As reported in the Financial Times, UBS is the biggest beneficiary of extreme wealth, and (for PR reasons) also among the most vocal critics. UBS research says that the net worth of the top 1 per cent of people by income was close to 26 times their liabilities, and that the difference between the top and bottom was at its widest on record.

What are the real costs of soaring inequality that is so often talked about, but nothing is done about? “To my mind, the greatest costs are the erosion of the republican ideal of shared citizenship,” warned Martin Wolf, the economist, in 2014. “As the US Supreme Court seeks to bend the constitution to the will of plutocrats, the peril is to the politically egalitarian premises of the republic. Enormous divergences in wealth and power have hollowed out republics before now. They could well do so in our age.” Financial Times

“Liberty Square symbolises the golden rule of contemporary capitalism: ‘Those with the Gold make the Rules’. In a throwback to the gilded age, the spoils go to a very few (represented by the gold stripes), while the ordinary citizen (centre) is gradually disempowered. In the US, real wages for average workers are slightly below their 1970 level, whereas the top 0.1 per cent has increased its share nearly fourfold, with the 400 richest people now having assets equal to the poorest 140 million. Writing in the Financial Times, Jeremy Grantham, head of asset manager GMO, admitted the system is “designed to prolong, protect and intensify the wealth and influence of those who already have the wealth and influence”. This tartan honours the Occupy protesters around the world who have recognised the danger and stepped up to demand transparency, reform and equality of opportunity.”

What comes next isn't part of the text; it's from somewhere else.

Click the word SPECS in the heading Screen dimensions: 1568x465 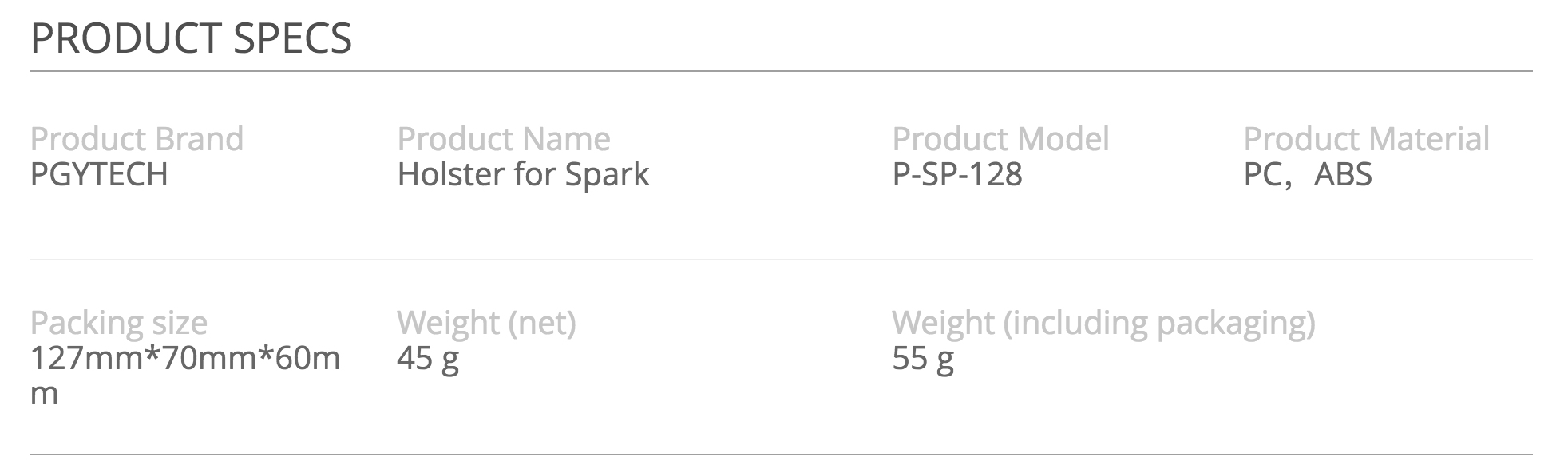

“Liberty Square” was the nickname of the plaza in New York City that was the epicenter of the Occupy Wall Street movement of 2011. Inspired by the Arab Spring and the anti-austerity movement in Spain, Occupy was the brainchild of an anti-consumerist magazine called Adbusters, which cheekily subverts well-known ad campaigns with radical messaging.

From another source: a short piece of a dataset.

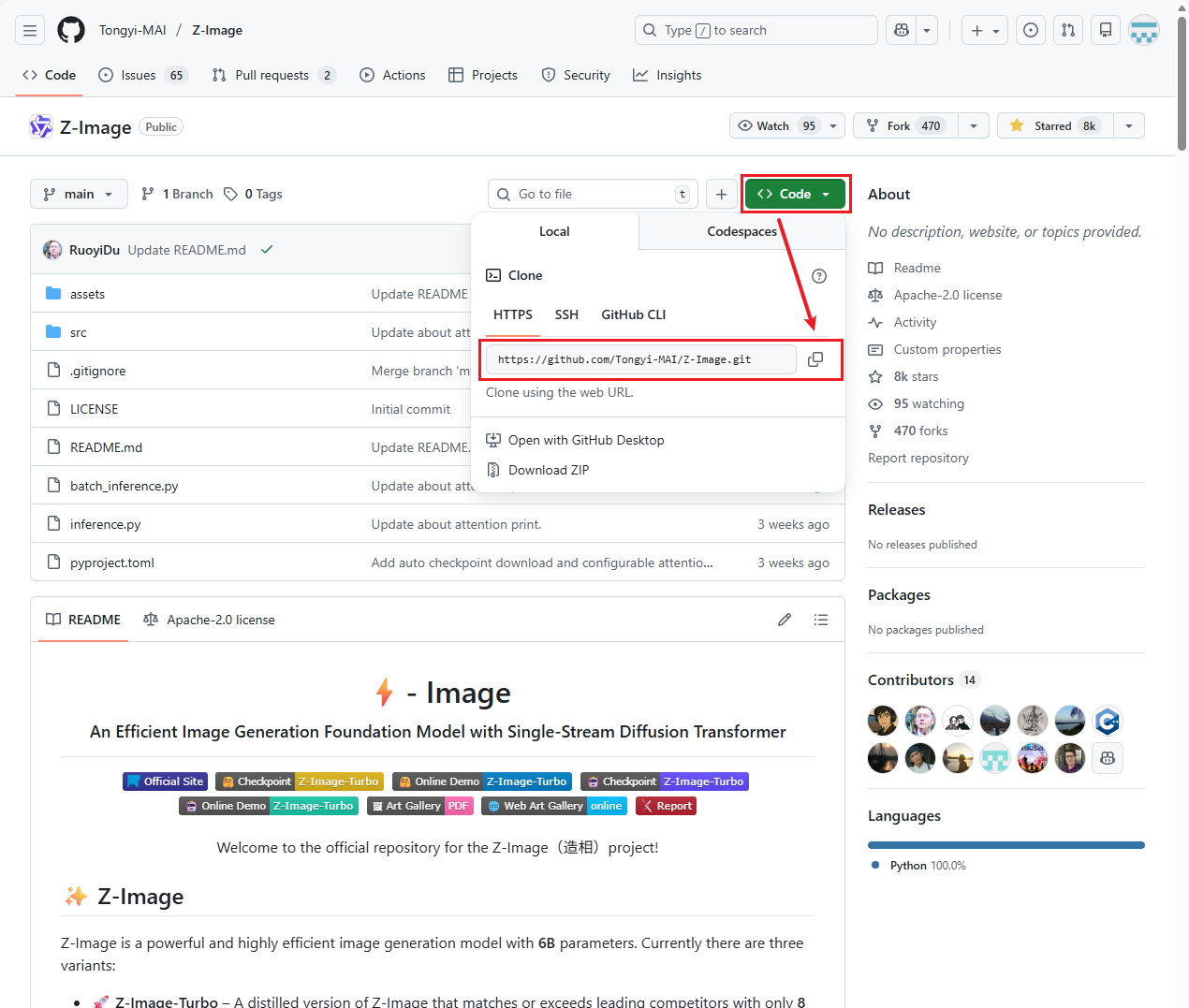Click the Add file plus button

coord(721,194)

Occupy was a response to the 2008 financial crisis — the most severe global financial disaster since the Great Depression — and the systematic failure to hold the perpetrators accountable. Predatory home lending and excessive risk-taking by financial institutions led to a wave of debt crises from Greece to Iceland, high- profile bank failures, corporate bankruptcies, mass layoffs and the foreclosure of millions of homes (Financial Times).

Over a period of weeks, the occupation in Liberty Square grew from 40 people to 4,000 regular participants. Occupy groups appeared in cities all over the world, drawing in people from all walks of life, including bankers who felt trapped by a system over which they had no control.

Occupy did not have an agenda, nor did the movement make specific demands on governments. However it did have a vision, one of a fairer, more participatory system, free from the corrupting influence of money. Unfortunately, the vision was never realised. After two months of holding squares across the United States, the movement was shut down by the authorities. Although the movement seems a distant memory, the core structural issue it was trying to address has not gone away. This is captured by the Liberty Square tartan.